Exercise goal:
Beginning at the line that contains "Toggle the red", repeat each line exactly through the last one of the records below, and leave out the pictures.

○ ○ ○

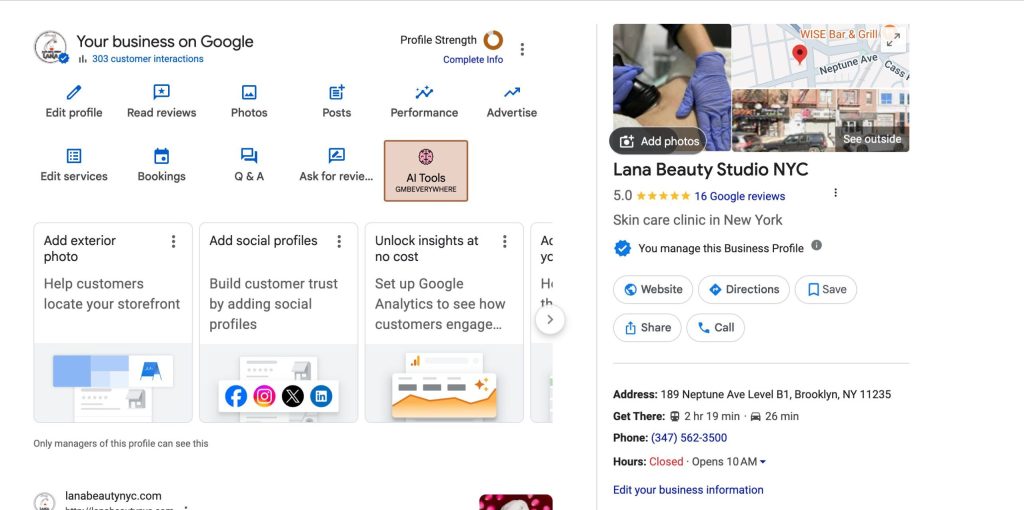
Task: Open Read reviews icon
Action: point(161,93)
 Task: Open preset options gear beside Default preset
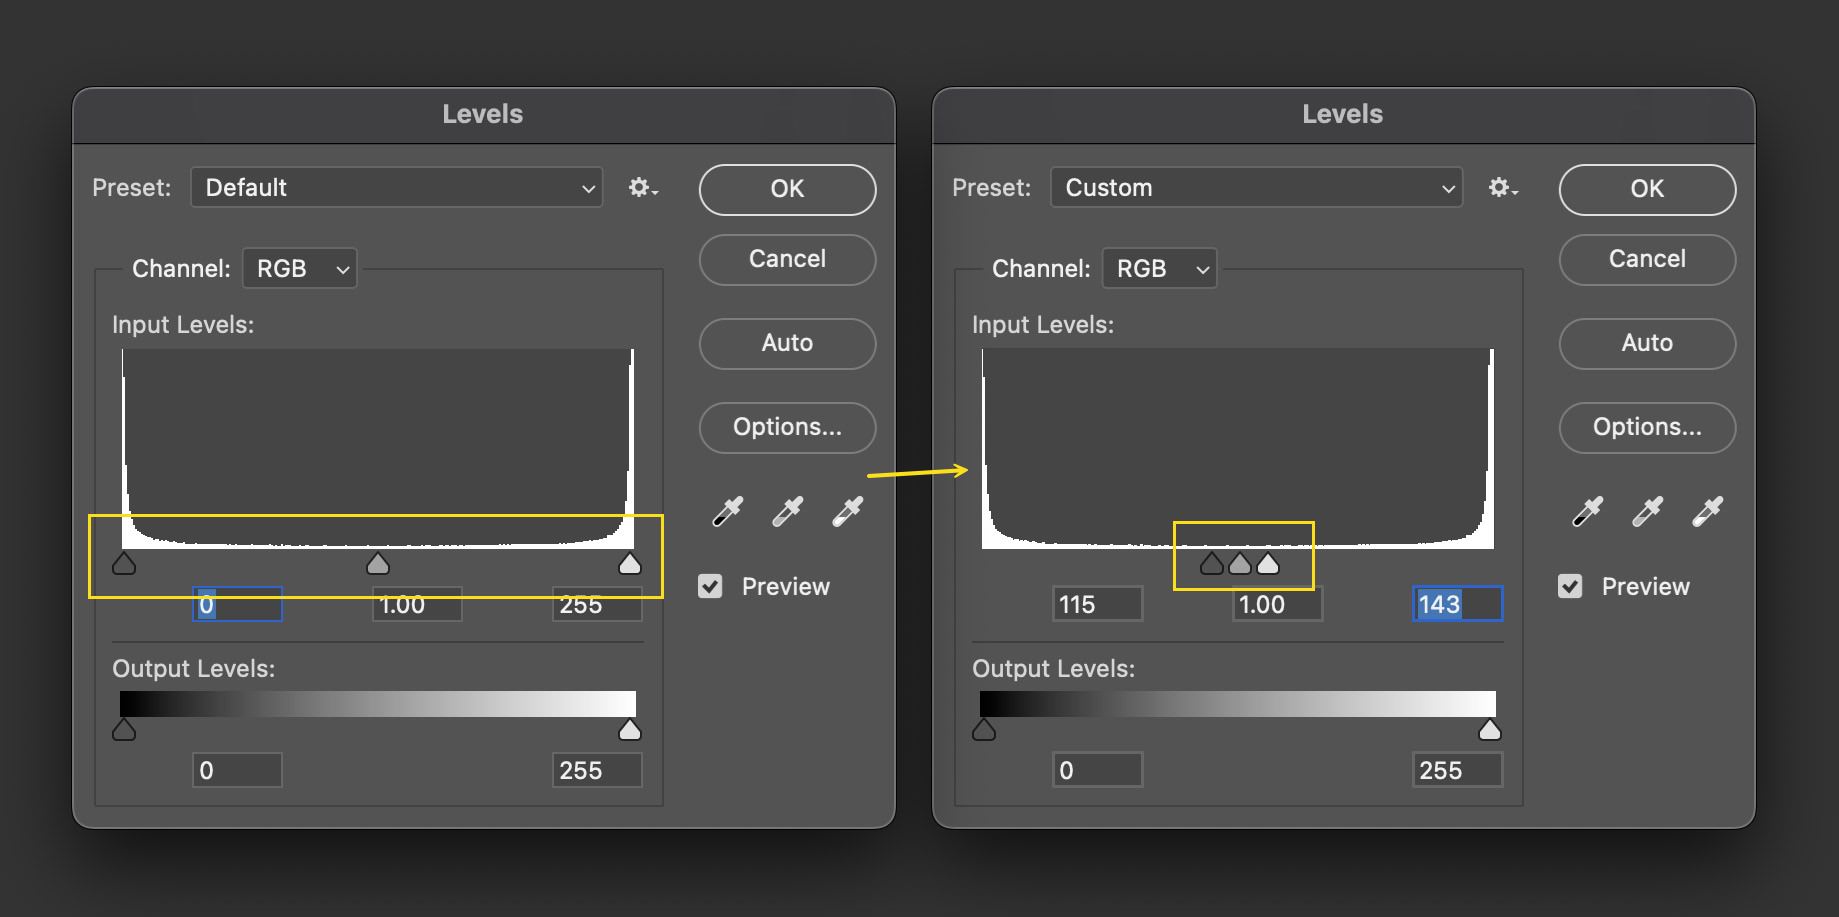(642, 188)
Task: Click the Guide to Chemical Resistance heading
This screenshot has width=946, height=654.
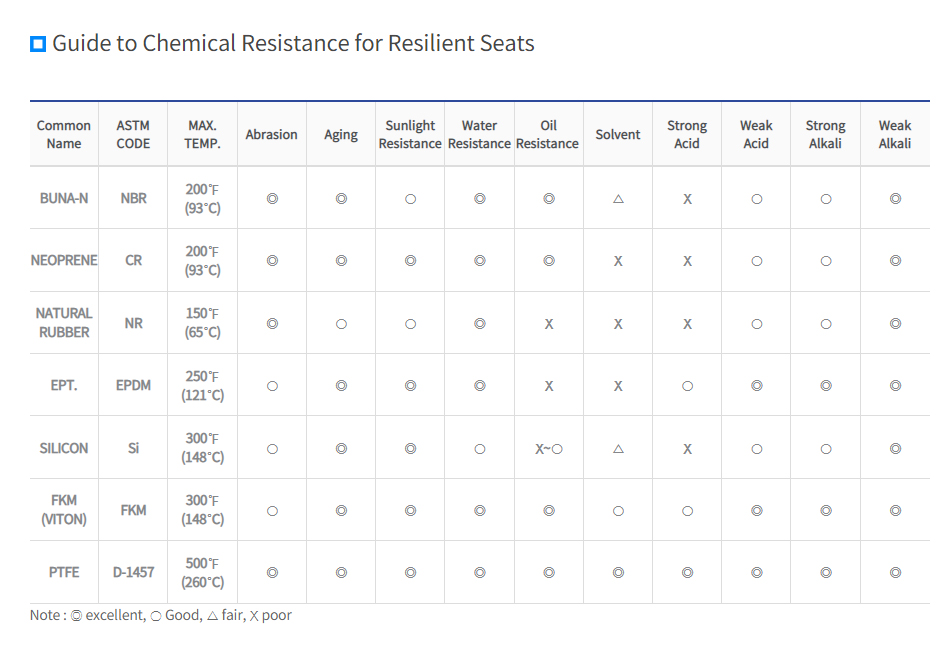Action: click(293, 44)
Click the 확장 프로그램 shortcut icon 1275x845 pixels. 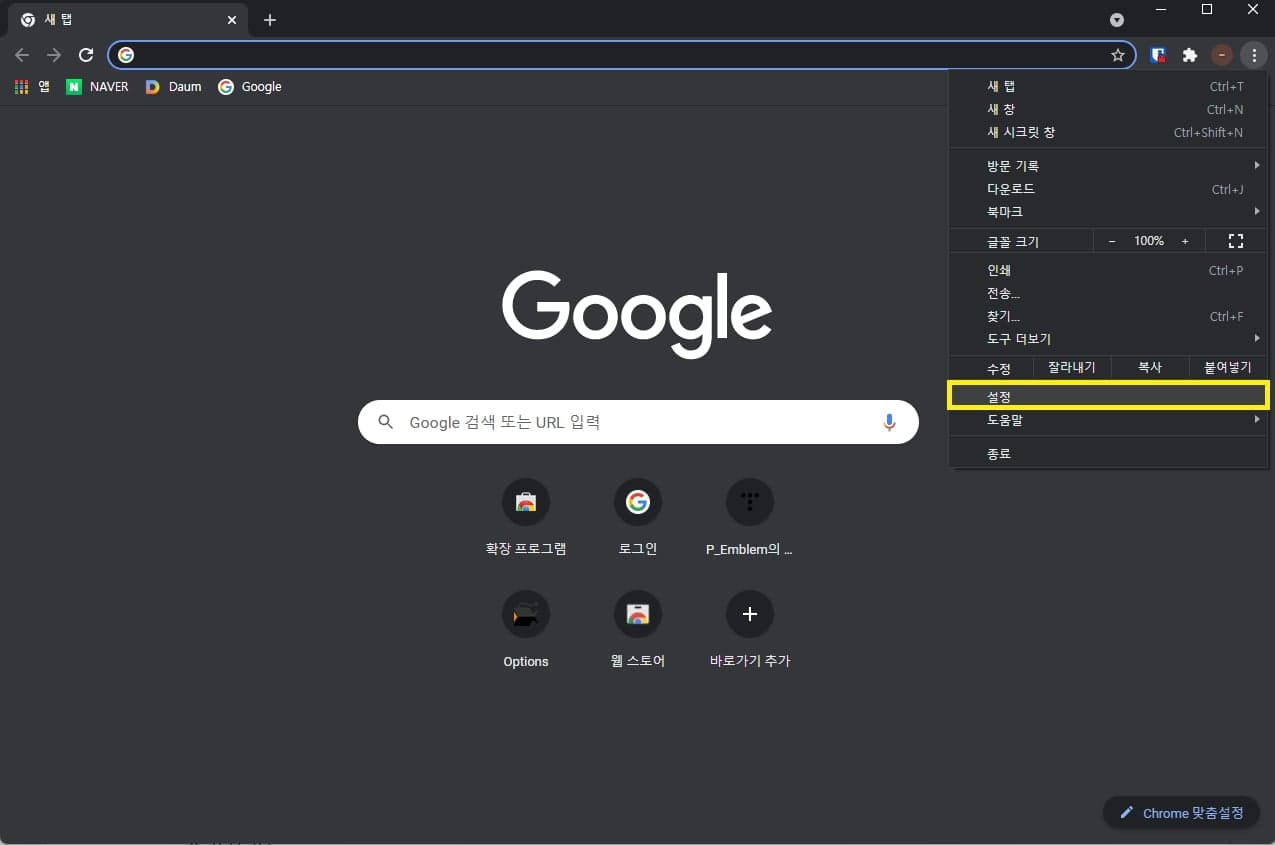tap(525, 501)
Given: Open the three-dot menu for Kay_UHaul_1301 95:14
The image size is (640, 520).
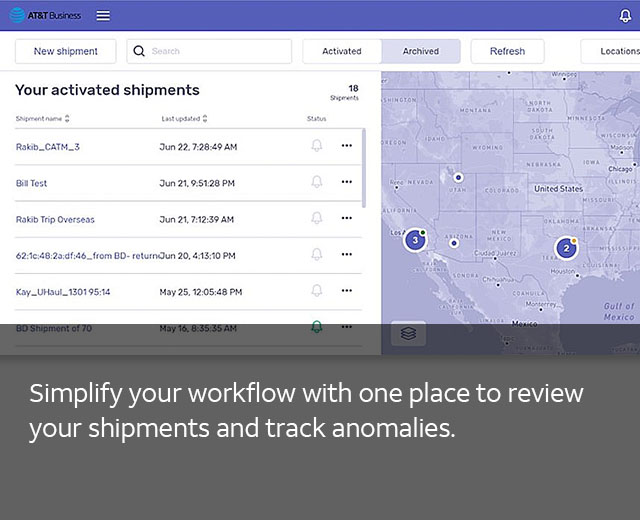Looking at the screenshot, I should (347, 291).
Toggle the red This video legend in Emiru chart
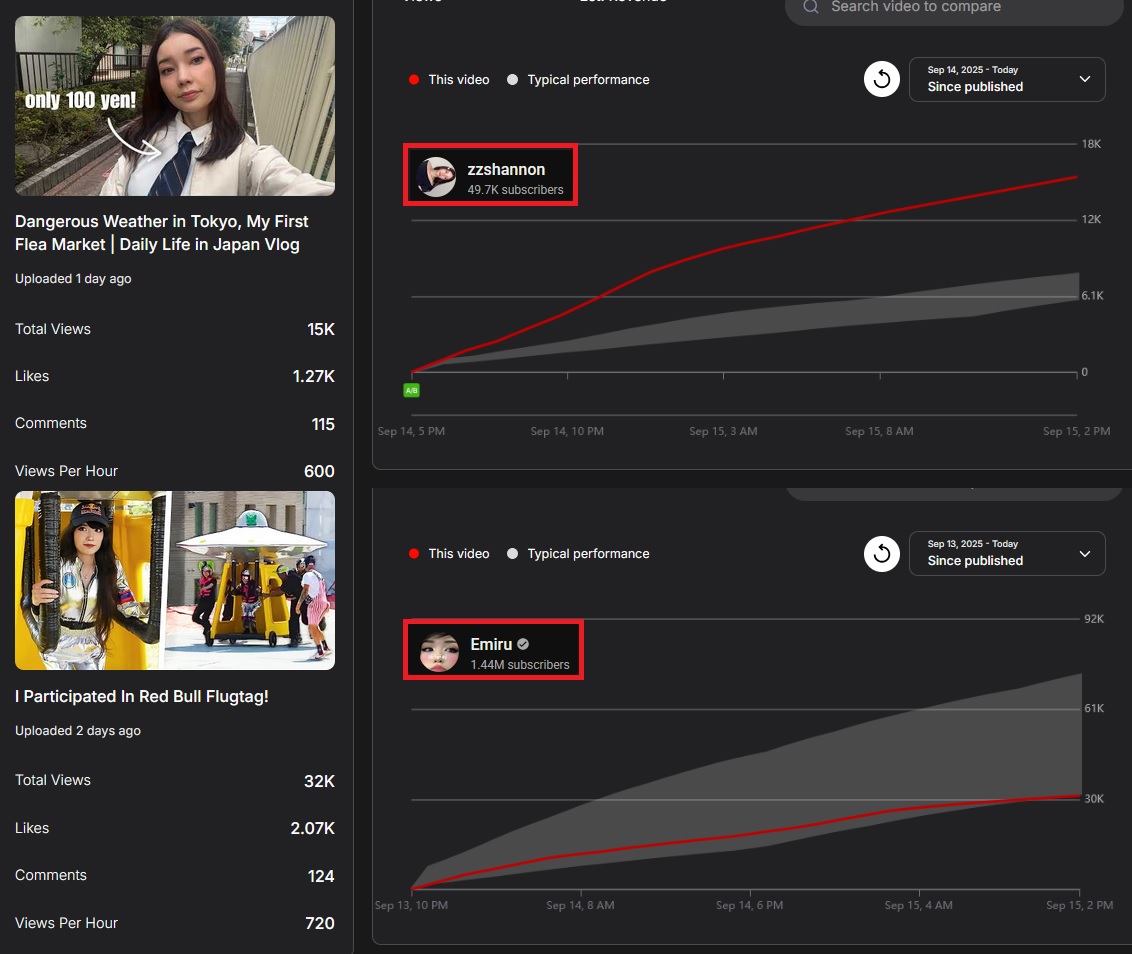 (449, 554)
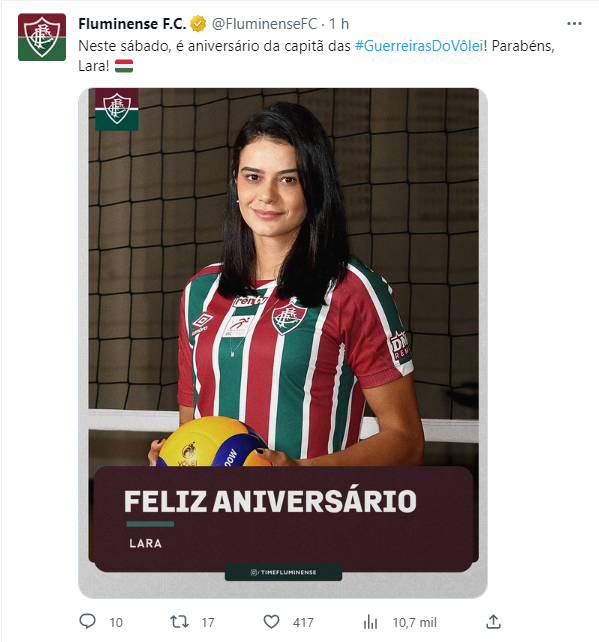Open Fluminense profile avatar
599x642 pixels.
42,37
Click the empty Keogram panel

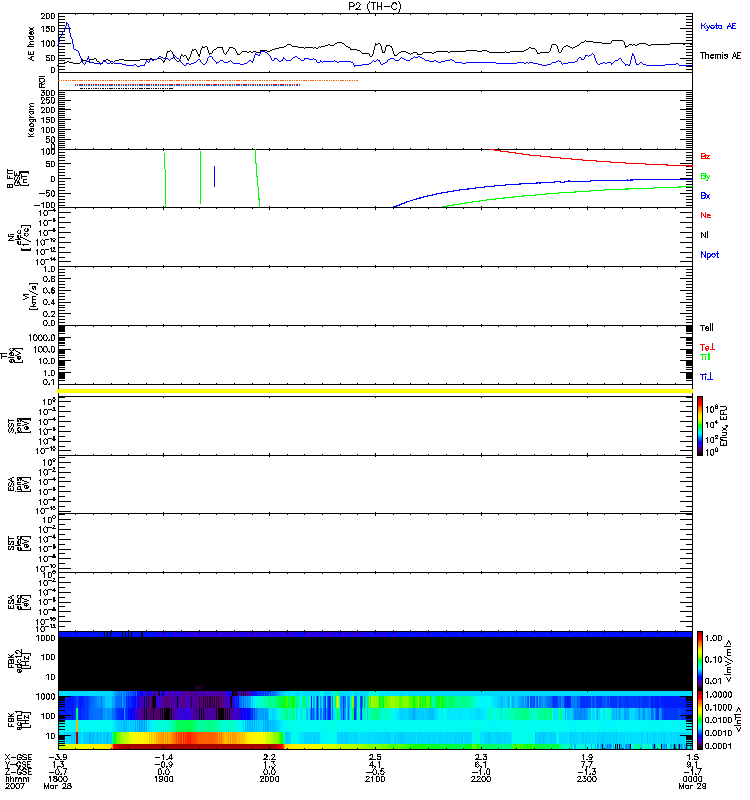pyautogui.click(x=375, y=120)
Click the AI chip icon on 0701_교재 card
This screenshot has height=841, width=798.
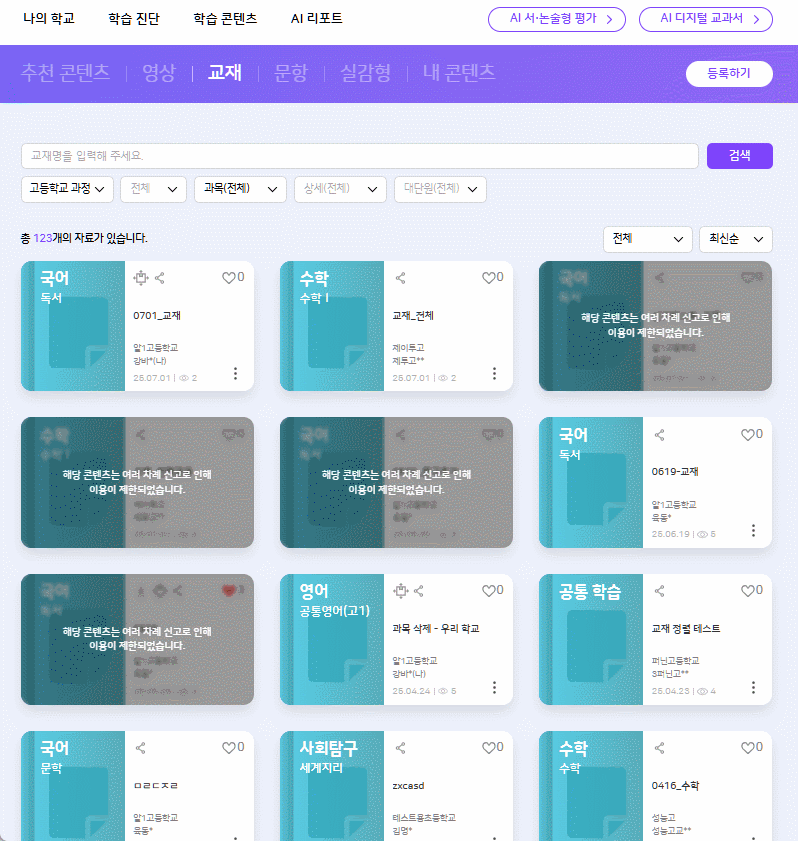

○ ○ ○

Result of this task:
Toggle the red This video legend in Emiru chart
 (449, 554)
Open Fluminense profile avatar
599x642 pixels.
42,37
Click the empty Keogram panel

pyautogui.click(x=375, y=120)
Click the AI chip icon on 0701_교재 card
This screenshot has height=841, width=798.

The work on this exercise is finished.